I work for three weeks only to realize I’m nitpicking myself to death and I’ve barely cobbled together a blog, and then I realize that I have to actually write things? I scribble some notes, but writing’s hard work, too. Then comes the doubt: This has all been said before! This code technique has been blogged fifty times. Someone else better than me has already done this. Why bother?
I get overwhelmed by the vision, and it distracts me from the doing. Doing is difficult. There’s a reason we say that real developers ship.
Five years ago, some of our favorite conference speakers weren’t even blogging. Every time I meet one of these people, their reaction is always, “I just talk about stuff I care about, and I build things I care about. I’m so humbled that other people like it.” They didn’t go from their first design job to keynoting conferences via magic. Obviously, they are muggles.
I’m done with being a perfectionist. I’m going to get started, because I’m tired of being still. This time, I’m starting small. I’m going to do the hard part—shipping it!—before I start worrying about anything else.
In the hope that my blog will be more than one post long, I’ve made a list of some things that have been on my mind:
I want to get insight into the details of development process. What is it really like to build a site, whether it’s your own blog or a full-fledged web app? What does it take to write blog posts? I learned how to code by reading the sources of other people’s websites, so I’m keeping my site and blog development public on Github. I want to make the little steps along the way as visible as the end result.
I love HTML and CSS architecture, but have issues with the way it’s taught. I TA’d for a Girl Develop It class on HTML/CSS basics, and it was all syntax-first. Most of the women grasped the syntax, but left without a concept of how to build a website. Is there a better way? How would you teach someone to build their own website in 2012?
I’m fascinated by the way designers and developers work together. My best experiences—and my most successful projects—have been working side by side with a skilled developer. This isn’t new to anyone who’s done it, yet at work we still separate our design and development teams.
Can I live comfortably in the gap between design and front-end development? What do I call myself? Where do I fit in on a traditional non-coding designer and backend developer team?
I briefly held the title of UX Designer. I think user experience is crucial, but I hate making wireframes, and I’m not the best visual designer. Technology matters to me, and I do my best “UX” work in code, figuring out how an interaction actually works.
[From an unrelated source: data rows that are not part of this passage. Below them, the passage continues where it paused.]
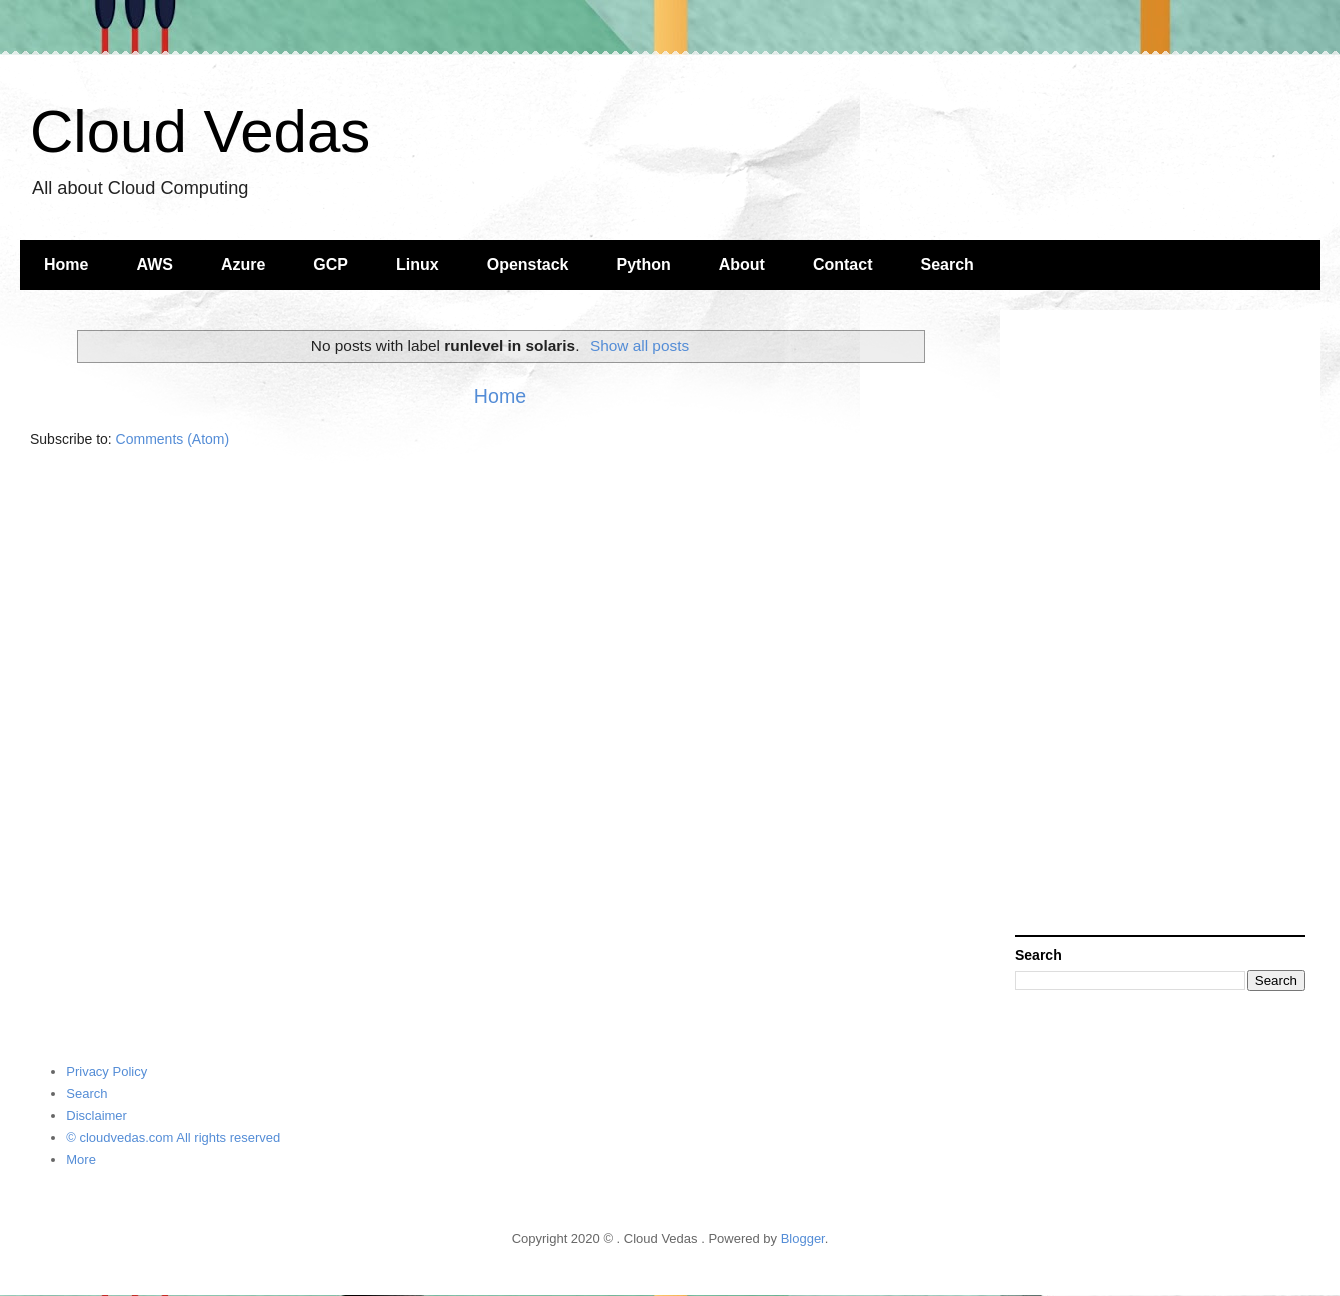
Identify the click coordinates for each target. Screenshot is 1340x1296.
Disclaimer (96, 1115)
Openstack (528, 264)
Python (644, 264)
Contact (843, 264)
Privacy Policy (106, 1071)
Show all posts (639, 345)
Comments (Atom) (173, 439)
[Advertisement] (1160, 625)
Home (66, 264)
Titles aside, I believe everyone on a team is responsible for user experience. Especially now that responsive/mobile design is critical, more responsibility for the user’s experience will land on the shoulders of people who can code. I want to help developers understand how to make the right user experience choices, and get excited about it.
You’ll probably also see lots of things I’m reading. Some of them will be design/dev related; many won’t. I recently transferred all my favorite articles to Readability and I want to share them all. I’ve got a tumblr full of inspiration that I’m going to work in, too. I want this blog to represent me—both personally and professionally. As Aarron Walter said in his excellent presentation 'The Real Me', the barrier between those has become blurred. I’m not going to hide the real life Elyse behind a professional, web-design Elyse. You’ll get both.
I don’t yet know how successful I’ll be, or how regularly I’ll post. I can only learn as I go, and I hope you’ll be right there with me.